→ Text segment
Vibration-Enhanced Droplet Motion Modes: Simulations of Rocking, Ratcheting, Ratcheting With Breakup, and Ejection

[+] Author and Article Information
Ryan A. Huber

Department of Mechanical and Nuclear
Engineering,
Kansas State University,
Manhattan, KS 66506

Matthew Campbell

Institute for Environmental Research,
Kansas State University,
Manhattan, KS 66506

Nicole Doughramaji

Department of Mechanical and
Nuclear Engineering,
Kansas State University,
Manhattan, KS 66506

Melanie M. Derby

Department of Mechanical and Nuclear
Engineering,
Kansas State University,
Manhattan, KS 66506
e-mail: derbym@ksu.edu

1Corresponding author.

Contributed by the Fluids Engineering Division of ASME for publication in the JOURNAL OF FLUIDS ENGINEERING. Manuscript received July 15, 2018; final manuscript received November 9, 2018; published online January 7, 2019. Assoc. Editor: Daniel Maynes.

→ Requirements
1/ In the article information, switch "Fluids Engineering Division" to "Heat Transfer Division" and write out the passage starting at "Contributed by the" and ending at "Editor: Daniel Maynes.".
2/ List every author named in the article information.
Rely only on the article information above when responding.

→ Data excerpts

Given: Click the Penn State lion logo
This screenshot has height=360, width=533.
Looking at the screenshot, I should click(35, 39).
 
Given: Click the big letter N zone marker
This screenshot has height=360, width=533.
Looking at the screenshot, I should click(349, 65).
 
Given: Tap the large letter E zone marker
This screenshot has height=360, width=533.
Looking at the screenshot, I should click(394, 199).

→ Solutions to the exercise
1/
Contributed by the Heat Transfer Division of ASME for publication in the JOURNAL OF FLUIDS ENGINEERING. Manuscript received July 15, 2018; final manuscript received November 9, 2018; published online January 7, 2019. Assoc. Editor: Daniel Maynes.

2/ Ryan A. Huber, Matthew Campbell, Nicole Doughramaji, Melanie M. Derby